Telomeres, Telomerase, and Cancer



Telomeres, Telomerase, and Cancer


Kwok-Kin Wong

Norman E. Sharpless

Ronald A. Depinho



Maintenance of most adult organ systems requires extensive cell renewal, typified most strikingly by the replacement of the intestinal lining on a weekly basis and the production of trillions of new blood cells daily. Yet a lifetime of factors including continual telomere erosion, errors in DNA replication, intrinsic and carcinogeninduced somatic mutations, cancer-relevant germline variants, and epigenetic insults conspire to endow cells with the large number of changes needed for malignant transformation. How is it that replicating tissues, showered with myriad cancer-relevant somatic alterations, resist malignant transformation? That these mutations are indeed present in normal human tissues is reflected by the remarkable observations that roughly 1% of neonatal cord blood collections contain significant numbers of myeloid clones harboring oncogenic fusions such as the AML1-ETO fusion associated with acute leukemia,1 and that approximately one-third of adults possess the IgH-BCL2 translocation associated with follicular lymphomagenesis.2 As the prevalence of these cancers is far lower in the general population, these observations imply that potent tumor suppressor mechanisms must be operating to constrain the growth and survival of these aspiring cancer cells.

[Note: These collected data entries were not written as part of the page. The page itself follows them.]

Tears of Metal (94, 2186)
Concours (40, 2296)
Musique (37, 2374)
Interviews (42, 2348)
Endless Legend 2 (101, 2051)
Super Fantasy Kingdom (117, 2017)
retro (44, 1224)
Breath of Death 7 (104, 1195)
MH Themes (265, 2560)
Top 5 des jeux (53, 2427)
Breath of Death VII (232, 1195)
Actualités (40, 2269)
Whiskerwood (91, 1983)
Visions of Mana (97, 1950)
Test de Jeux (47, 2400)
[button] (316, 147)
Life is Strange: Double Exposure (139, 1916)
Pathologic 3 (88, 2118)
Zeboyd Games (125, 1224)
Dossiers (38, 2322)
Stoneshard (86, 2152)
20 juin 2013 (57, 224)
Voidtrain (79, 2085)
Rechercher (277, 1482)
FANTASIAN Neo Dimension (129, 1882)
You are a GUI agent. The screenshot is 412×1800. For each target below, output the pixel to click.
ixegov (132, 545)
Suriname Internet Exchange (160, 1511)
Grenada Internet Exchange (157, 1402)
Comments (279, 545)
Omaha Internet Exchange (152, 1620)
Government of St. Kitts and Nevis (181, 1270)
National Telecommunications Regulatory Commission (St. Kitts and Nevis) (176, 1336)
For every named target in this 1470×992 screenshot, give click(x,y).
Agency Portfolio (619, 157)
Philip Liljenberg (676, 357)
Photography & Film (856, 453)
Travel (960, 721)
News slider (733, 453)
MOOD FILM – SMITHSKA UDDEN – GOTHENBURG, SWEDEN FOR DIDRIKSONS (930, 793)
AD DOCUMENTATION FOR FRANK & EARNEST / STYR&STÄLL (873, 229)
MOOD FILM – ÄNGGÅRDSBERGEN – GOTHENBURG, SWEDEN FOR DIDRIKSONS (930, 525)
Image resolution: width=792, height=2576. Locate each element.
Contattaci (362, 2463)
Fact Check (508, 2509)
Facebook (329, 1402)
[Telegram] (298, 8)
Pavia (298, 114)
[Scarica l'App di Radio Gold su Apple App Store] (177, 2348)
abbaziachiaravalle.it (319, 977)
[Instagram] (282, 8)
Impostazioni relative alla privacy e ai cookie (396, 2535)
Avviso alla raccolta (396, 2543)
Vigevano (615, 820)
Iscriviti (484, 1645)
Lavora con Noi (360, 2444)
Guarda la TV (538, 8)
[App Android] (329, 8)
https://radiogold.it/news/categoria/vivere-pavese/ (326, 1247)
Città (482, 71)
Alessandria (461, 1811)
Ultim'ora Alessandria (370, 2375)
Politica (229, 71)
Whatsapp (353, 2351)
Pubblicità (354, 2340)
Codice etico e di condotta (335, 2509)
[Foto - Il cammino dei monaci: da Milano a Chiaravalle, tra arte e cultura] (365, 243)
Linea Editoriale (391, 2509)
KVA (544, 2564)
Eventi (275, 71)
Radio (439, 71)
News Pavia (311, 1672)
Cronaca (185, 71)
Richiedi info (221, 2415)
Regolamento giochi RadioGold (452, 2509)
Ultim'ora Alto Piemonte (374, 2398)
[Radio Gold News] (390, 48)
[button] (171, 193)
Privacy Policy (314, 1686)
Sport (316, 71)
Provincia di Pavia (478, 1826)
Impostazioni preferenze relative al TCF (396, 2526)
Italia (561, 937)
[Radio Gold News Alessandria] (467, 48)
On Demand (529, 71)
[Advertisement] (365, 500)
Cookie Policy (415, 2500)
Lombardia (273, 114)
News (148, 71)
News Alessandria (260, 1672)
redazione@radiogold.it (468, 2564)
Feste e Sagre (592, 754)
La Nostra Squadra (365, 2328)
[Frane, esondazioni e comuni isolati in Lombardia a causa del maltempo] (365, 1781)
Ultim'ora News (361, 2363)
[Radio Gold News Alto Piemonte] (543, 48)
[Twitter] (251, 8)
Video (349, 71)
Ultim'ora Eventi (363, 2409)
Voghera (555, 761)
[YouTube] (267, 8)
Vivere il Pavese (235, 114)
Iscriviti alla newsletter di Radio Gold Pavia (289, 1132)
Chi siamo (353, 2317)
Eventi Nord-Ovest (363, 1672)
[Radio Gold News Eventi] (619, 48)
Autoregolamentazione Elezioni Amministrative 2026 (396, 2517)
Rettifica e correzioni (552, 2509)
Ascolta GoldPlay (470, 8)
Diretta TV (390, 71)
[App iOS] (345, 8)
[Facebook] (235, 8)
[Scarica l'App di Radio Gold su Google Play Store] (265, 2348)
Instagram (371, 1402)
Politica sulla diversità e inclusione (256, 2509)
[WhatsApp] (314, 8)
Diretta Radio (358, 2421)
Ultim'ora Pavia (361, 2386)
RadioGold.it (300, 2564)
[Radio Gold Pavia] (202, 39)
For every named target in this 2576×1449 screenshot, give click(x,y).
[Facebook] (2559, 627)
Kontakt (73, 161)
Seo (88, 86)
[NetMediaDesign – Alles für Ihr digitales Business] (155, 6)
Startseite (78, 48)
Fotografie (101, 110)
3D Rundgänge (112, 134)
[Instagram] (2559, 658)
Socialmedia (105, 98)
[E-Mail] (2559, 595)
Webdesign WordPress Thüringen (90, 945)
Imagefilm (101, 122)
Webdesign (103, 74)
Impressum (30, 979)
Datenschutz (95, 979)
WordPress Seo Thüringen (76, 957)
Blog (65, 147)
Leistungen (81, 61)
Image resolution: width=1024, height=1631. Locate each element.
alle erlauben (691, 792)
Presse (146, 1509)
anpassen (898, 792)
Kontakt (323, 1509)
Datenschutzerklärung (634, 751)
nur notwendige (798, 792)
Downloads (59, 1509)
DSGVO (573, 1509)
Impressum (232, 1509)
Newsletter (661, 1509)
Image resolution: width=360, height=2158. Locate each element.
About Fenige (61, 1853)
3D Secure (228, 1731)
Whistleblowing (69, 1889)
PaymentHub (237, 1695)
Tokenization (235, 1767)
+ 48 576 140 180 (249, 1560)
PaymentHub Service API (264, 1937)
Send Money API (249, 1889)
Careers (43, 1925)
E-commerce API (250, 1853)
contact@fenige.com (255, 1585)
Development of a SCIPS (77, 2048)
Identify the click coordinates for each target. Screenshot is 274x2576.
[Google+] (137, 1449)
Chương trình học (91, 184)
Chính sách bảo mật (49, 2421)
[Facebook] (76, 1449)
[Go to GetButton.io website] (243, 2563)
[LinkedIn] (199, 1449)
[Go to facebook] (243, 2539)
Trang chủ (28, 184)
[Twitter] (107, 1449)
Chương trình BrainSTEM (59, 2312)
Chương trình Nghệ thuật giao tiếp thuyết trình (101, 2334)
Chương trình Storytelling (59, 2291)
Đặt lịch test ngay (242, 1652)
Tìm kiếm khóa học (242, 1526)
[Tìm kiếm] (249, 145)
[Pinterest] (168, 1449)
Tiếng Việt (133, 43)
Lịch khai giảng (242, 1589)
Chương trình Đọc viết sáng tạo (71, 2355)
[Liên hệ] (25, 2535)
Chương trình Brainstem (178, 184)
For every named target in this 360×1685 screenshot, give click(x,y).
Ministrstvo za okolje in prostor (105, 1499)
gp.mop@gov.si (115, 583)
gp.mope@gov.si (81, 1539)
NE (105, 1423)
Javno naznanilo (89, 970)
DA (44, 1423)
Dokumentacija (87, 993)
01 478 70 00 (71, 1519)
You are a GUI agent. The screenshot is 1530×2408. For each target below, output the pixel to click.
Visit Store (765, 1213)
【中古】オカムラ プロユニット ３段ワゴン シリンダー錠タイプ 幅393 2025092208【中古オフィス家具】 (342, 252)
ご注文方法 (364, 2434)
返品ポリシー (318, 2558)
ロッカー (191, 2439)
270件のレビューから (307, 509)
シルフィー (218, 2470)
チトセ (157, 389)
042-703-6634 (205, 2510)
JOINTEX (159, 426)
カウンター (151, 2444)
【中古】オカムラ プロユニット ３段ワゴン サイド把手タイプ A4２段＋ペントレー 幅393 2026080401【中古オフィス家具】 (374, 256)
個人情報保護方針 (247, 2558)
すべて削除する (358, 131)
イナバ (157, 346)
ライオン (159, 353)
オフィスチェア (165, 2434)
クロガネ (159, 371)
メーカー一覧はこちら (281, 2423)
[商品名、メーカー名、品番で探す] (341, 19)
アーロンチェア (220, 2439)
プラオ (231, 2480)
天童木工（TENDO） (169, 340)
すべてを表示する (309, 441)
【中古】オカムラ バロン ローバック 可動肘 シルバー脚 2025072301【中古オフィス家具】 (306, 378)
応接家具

The most prominent biologic manifestations of an activated tumor suppressor response are apoptosis (cell death) and senescence (permanent cell cycle arrest). These biologic processes are linked to powerful checkpoint effector molecules involving the p16INK4a-Rb pathway, the ARF-p53 pathway, and specialized chromosomal DNA ends termed telomeres. These genetic elements comprise powerful tumor suppressor barriers and act cooperatively to eliminate or to place a limit on the replicative lifespan of rogue would-be cells. The importance of apoptosis in preventing cancer is further discussed in Chapter 7. The focus of this chapter will be on the role of telomere dynamics and associated telomere-related cellular checkpoint processes, particularly senescence, in the regulation of neoplastic transformation. A significant body of clinical and translational science now supports such a role for telomeres and cellular senescence, and in this chapter, we present rapidly increasing clinical data pointing to the relevance of these processes in human disease, particularly cancer. Indeed, it is worth noting that the Nobel Prize for physiology or medicine in 2009 was awarded to Blackburn, Greider, and Szostak for their pioneering and seminal work in telomere biology that advanced our present understanding of aging and cancer.


TELOMERES AND TELOMERASE

Telomere dysfunction is a principal tumor suppressor mechanism manifesting most prominently as apoptosis and senescence. At the same time, when accompanied by functional p53 loss, the genome-destabilizing impact of telomere dysfunction can cause widespread mutations that propel normal cells toward malignant transformation. Thus, the telomere-based anticancer mechanism can actually fuel tumorigenesis in certain contexts. The knowledge of the basic biology of telomeres and telomerase has yielded fundamental insights into both cancer prevention and cancer promotion. The powerful and complex impact of telomere dynamics in model organisms and humans reflects the crucial role of telomere function in processes of genomic instability, organ homeostasis, chronic diseases, aging, and tumorigenesis. With respect to tumorigenesis, the study of telomeres in the mouse has provided insight into how advancing age in humans fuels the development of epithelial cancers as well as how chronic inflammation and degeneration may engender increased cancer risk in affected organs. These advances in the basic understanding of telomere maintenance are now being translated into clinically relevant applications that may have an impact on the diagnosis and management of a broad spectrum of cancers as well as aging, age-related disorders, and degenerative conditions. The important role of telomere biology in aging and degenerative diseases has been reviewed elsewhere.3,4



Telomeres

Telomeres are specialized nucleoprotein complexes at the ends of linear chromosomes consisting of long arrays of double-stranded TTAGGG repeats, a G-rich 3′ single-strand overhang, and associated telomeric repeat binding5,6,7 (Fig. 4.1). The work of Muller and McClintock in the 1930s led to the concept that telomeres function to “cap” chromosomal termini and prevent end-to-end recombination, thereby maintaining chromosomal integrity. Subsequent work has substantiated this model across the animal and plant kingdom, underscoring the critical roles served by the telomere complex.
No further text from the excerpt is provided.